◆ **TASK TO COMPLETE**
The answer is to consist only of an exact retyping of the lines from the one containing "You are a GUI" to the end of the entries, without pictures.

◆ **INFORMATION SHOWN**
━━━

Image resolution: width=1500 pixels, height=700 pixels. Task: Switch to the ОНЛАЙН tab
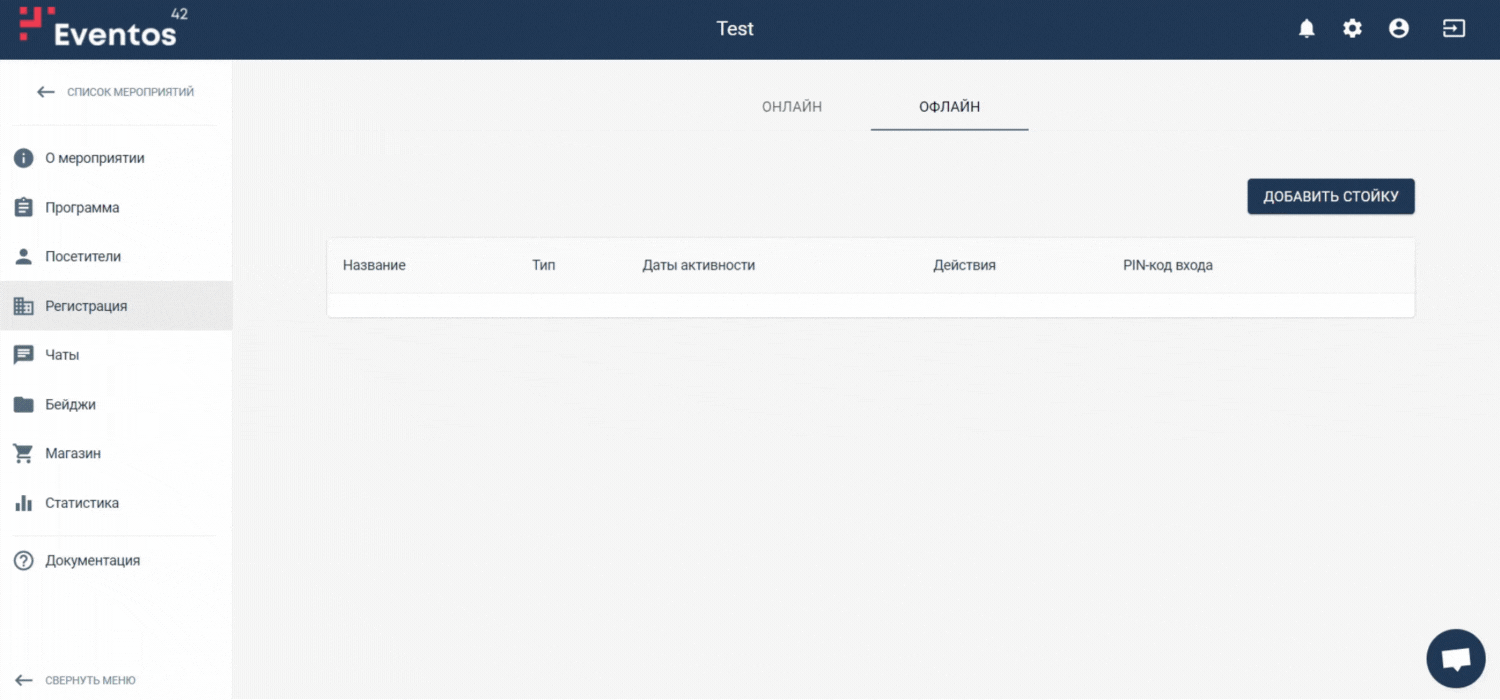coord(792,107)
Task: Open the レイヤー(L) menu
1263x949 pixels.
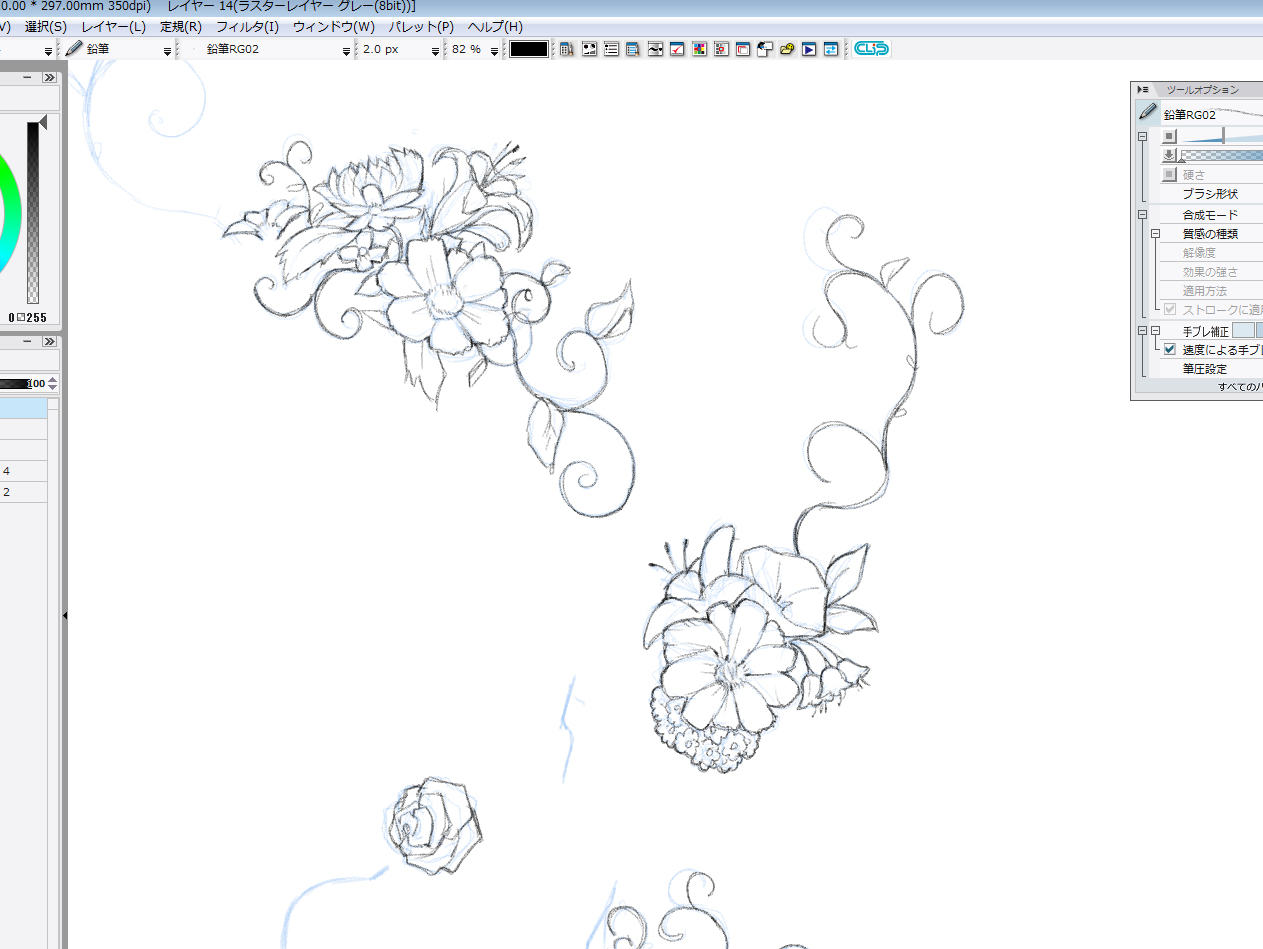Action: click(x=113, y=27)
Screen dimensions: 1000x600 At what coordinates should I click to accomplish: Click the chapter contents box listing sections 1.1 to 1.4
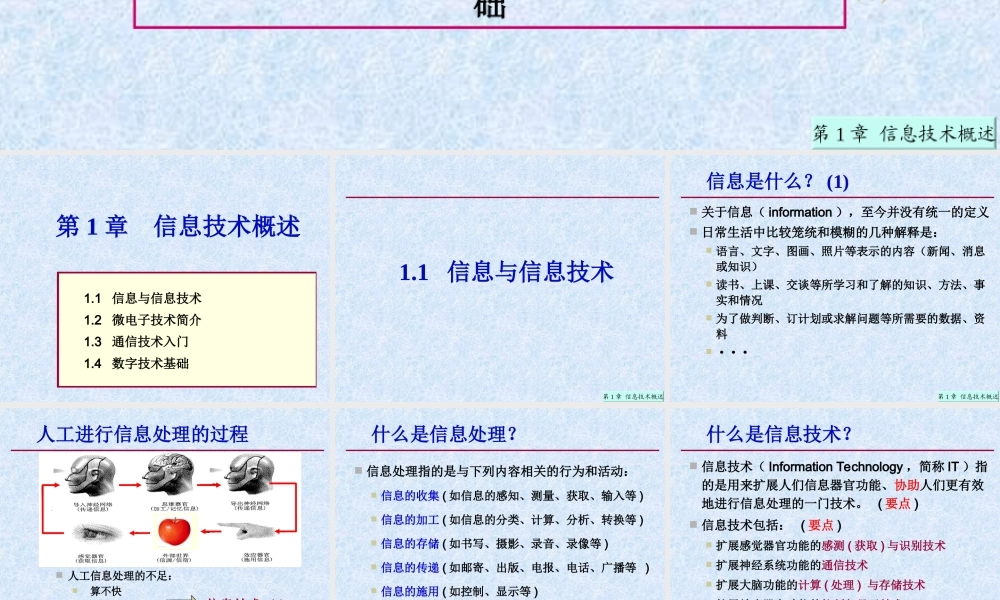click(188, 325)
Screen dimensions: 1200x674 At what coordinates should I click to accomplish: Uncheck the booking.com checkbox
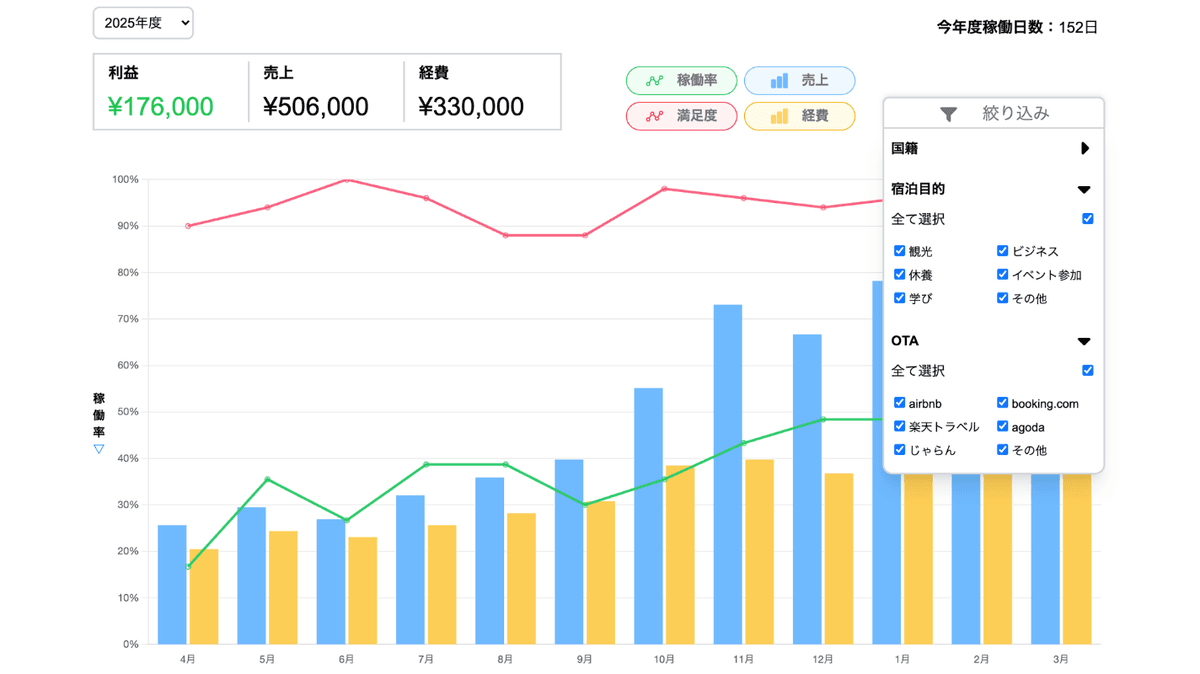click(1002, 403)
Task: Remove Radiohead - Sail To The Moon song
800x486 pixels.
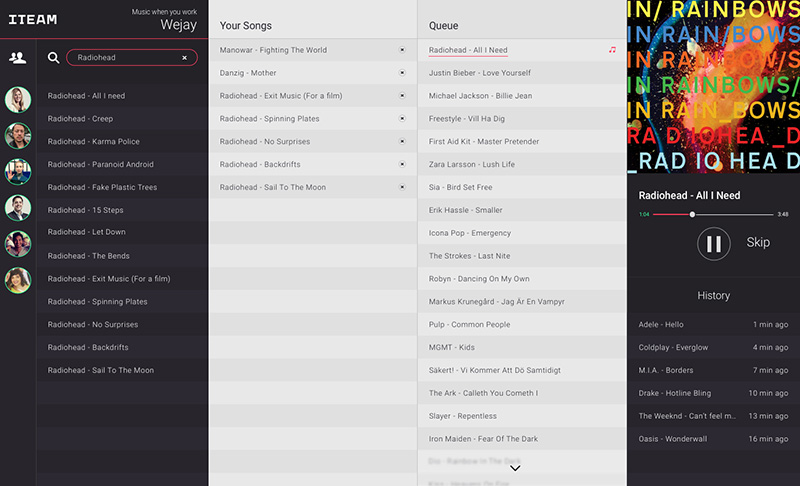Action: click(x=402, y=187)
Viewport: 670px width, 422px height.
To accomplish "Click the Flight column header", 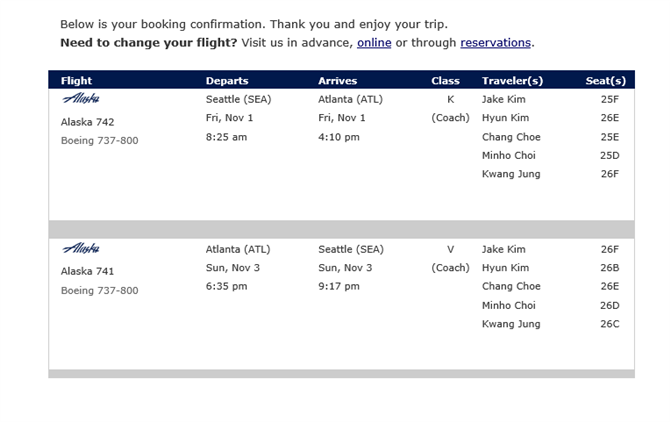I will (76, 81).

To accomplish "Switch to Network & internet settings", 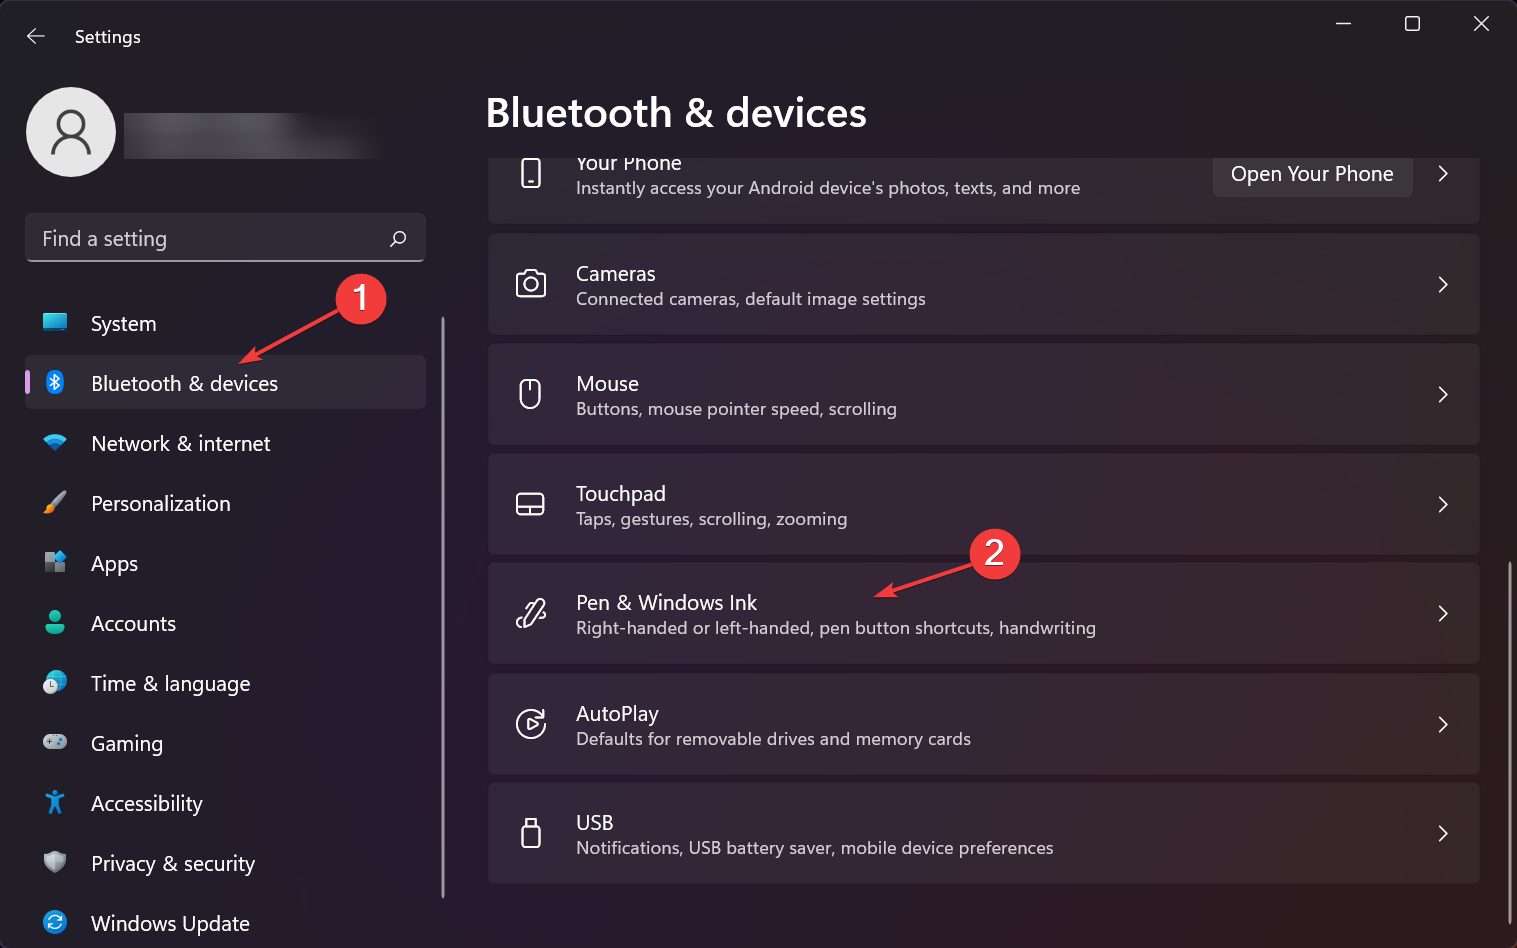I will point(180,443).
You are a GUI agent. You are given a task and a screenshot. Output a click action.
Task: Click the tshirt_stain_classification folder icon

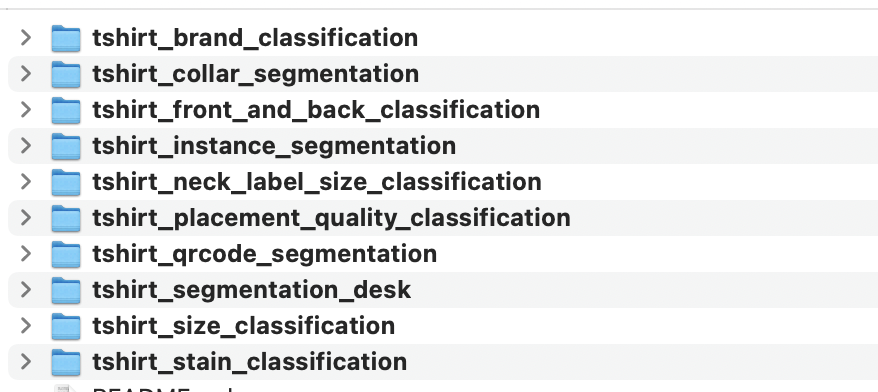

━━━

◆ **RESPONSE TO THIS TASK**
You are a GUI agent. You are given a task and a screenshot. Output a click action.
Task: Click the tshirt_stain_classification folder icon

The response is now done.